Lifelong learning – Teaching adults
Ing. Richard Selby MIET, MIEEE
Faculty of Economics and Management
Czech University of Life Sciences, Prague
This paper reviews the way in which people learn through life, and focuses on the needs of adult
learners. Comparisons are drawn between the different methods of educating and training adults,
including the advantages and disadvantages of various forms of distance learning.
Distance learning; Facilitators; Hofstede; In house training; Learning cycle; Maslow; Outsourced training;
Screenagers; University education; Virtual classroom; Vocational training colleges;
Throughout life, whether they are aware of it or not, people are continuously learning. Their motives for
learning alter as they grow older, and the techniques by which they acquire this new information also
change. Concentrating on Europe in particular, this paper will briefly review learning through the various
stages in human life, and will focus particularly on adult learners – why, and how they learn.
2. Learning throughout life
In the various stages of human life, people have different motives for learning. This is illustrated by
Maslow’s “Hierarchy of needs”, in which he postulated that an individual has a series of basic needs, and
that once the basic need is satisfied a person will then progress to the next higher need.
Fig 1: Maslow’s Hierarchy of needs (illustration from Wikipedia)

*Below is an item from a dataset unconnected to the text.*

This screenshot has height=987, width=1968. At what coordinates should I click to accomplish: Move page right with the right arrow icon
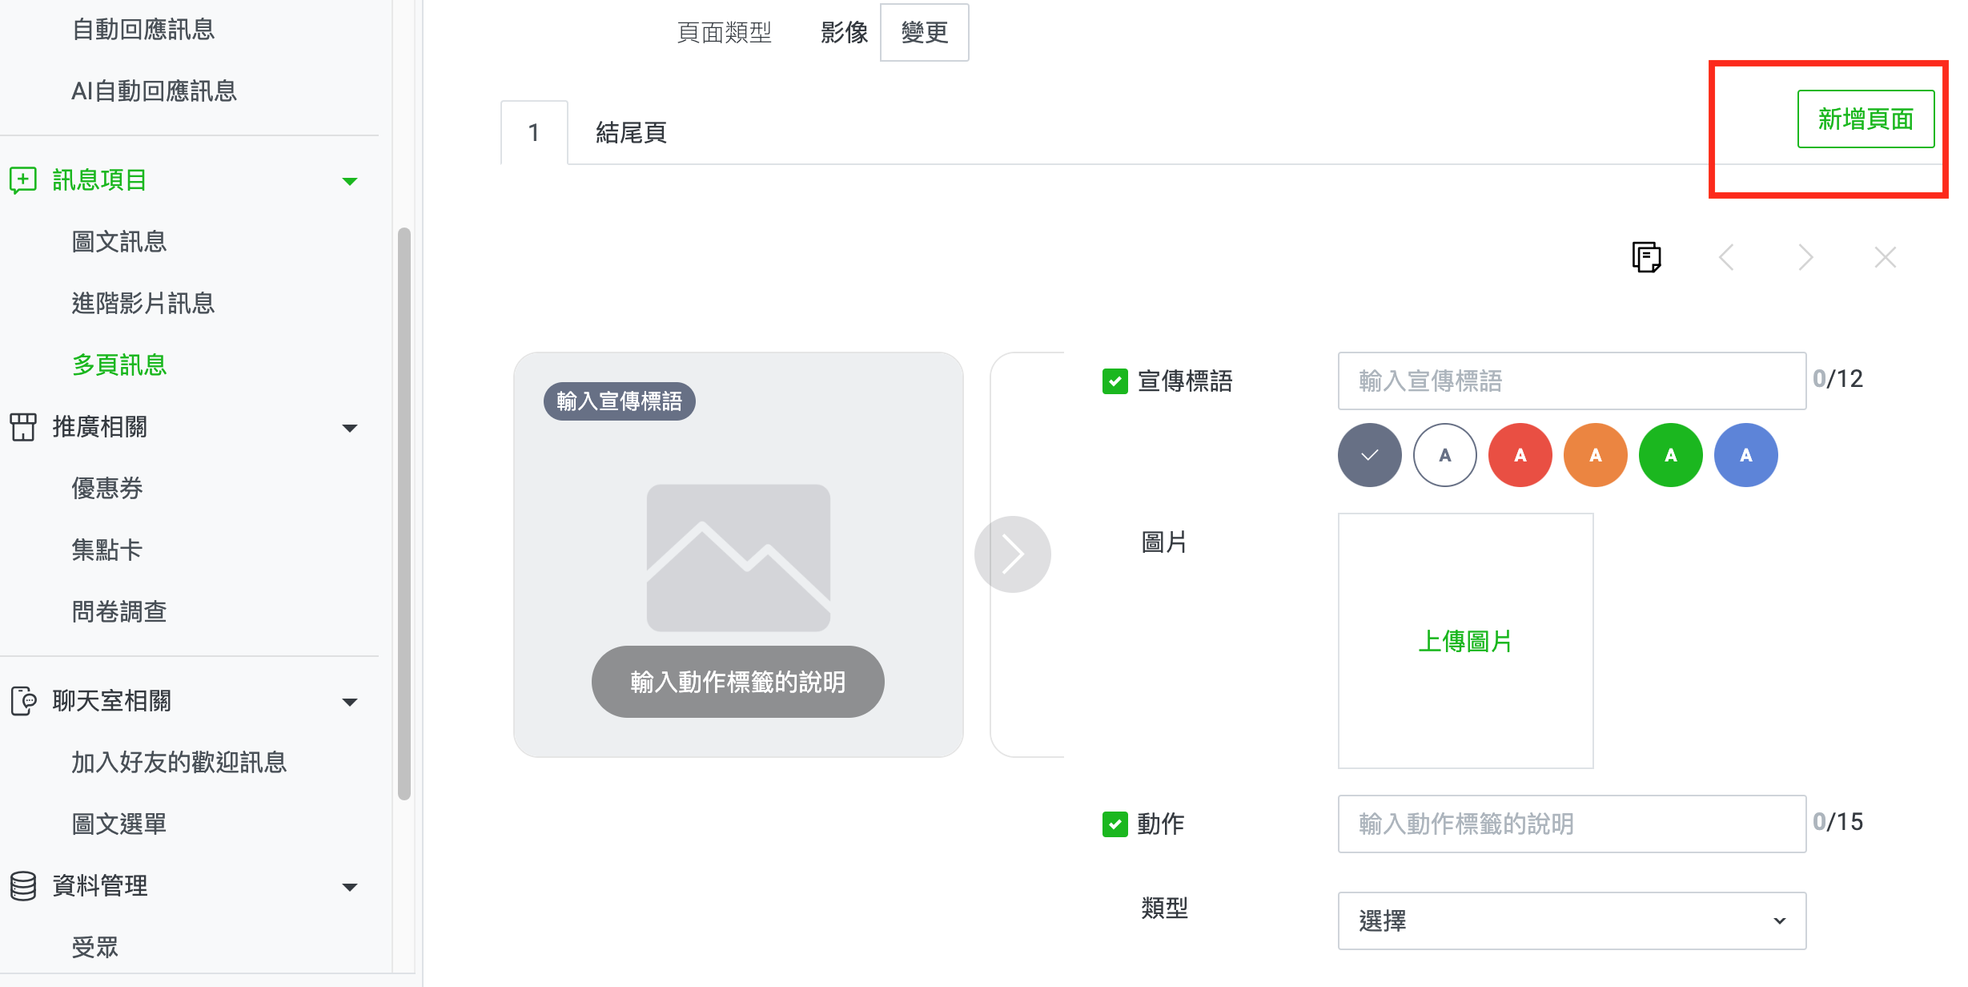[1805, 257]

Whilst recognizing that the majority of people never reach the level of “self actualization” (Maslow
estimated only 2% achieve it), there is a tendency to progress upwards through the hierarchy as one
becomes older, whilst never ignoring the needs of the levels below. Thus, for a baby, the needs are
largely “Physiological”, progressing upwards to reach “Esteem” by the time the teenage years are
An understanding of this is crucial, in order to understand why people learn. Breathing, eating, drinking
etc are instinctive or unconscious, but to progress to the need of safety (and beyond) requires some
learning. At this point the learning is unconscious, however, the higher in the hierarchy one reaches, so
the learning is more conscious. Thus, if the level of the hierarchy is also a function of age, so conscious
learning develops as one grows older. Although people never stop learning unconsciously, from
childhood and throughout life, a greater proportion of one’s learning becomes a conscious decision on
the part of the individual. A person either decides to learn something for himself, or is told or encouraged
to do so. Conscious learning may be either voluntary or compulsory.
2.1 Voluntary learning
This term implies a level of choice on the part of the individual. If a person decides to learn something for
himself, it is voluntary. It starts from early childhood, and continues into old age. A child may learn to play
the piano, for example. There is no compulsion about this – the child does it because it wants to, and
even at an early age is beginning to reach Maslow’s level of “Esteem”. As one grows into teenage years
and beyond, this need for esteem remains a constant goal, with examples of voluntary learning including
driving a car, learning an additional foreign language, learning to paint or gardening – all for the
individuals’ own satisfaction and enjoyment.
2.2 Compulsory learning
This term would be used when one has to learn something. Some organization or somebody has
decided or ordered that an individual must acquire certain learning. This begins in early childhood where
a child is taught how to behave, and continues during the school years, as the government have decided
to give all children the opportunity of a basic education, to ensure that a child can at least read, write and
perform elementary mathematical procedures. During adult life, this compulsory learning will often be
decided upon by a persons’ employer for commercial reasons, but may also be influenced by the
government who may wish to teach people how to behave, for example obey laws, follow new processes
or deal with the introduction of a new currency unit – such as the Euro. Compulsory learning has
spawned phrases such as “being sent to school” or “being sent on a course”. There is, however, a
crossover which occurs at a certain stage, where, for instance, a young person at University may choose
whether to stay on for another year, or leave and seek employment.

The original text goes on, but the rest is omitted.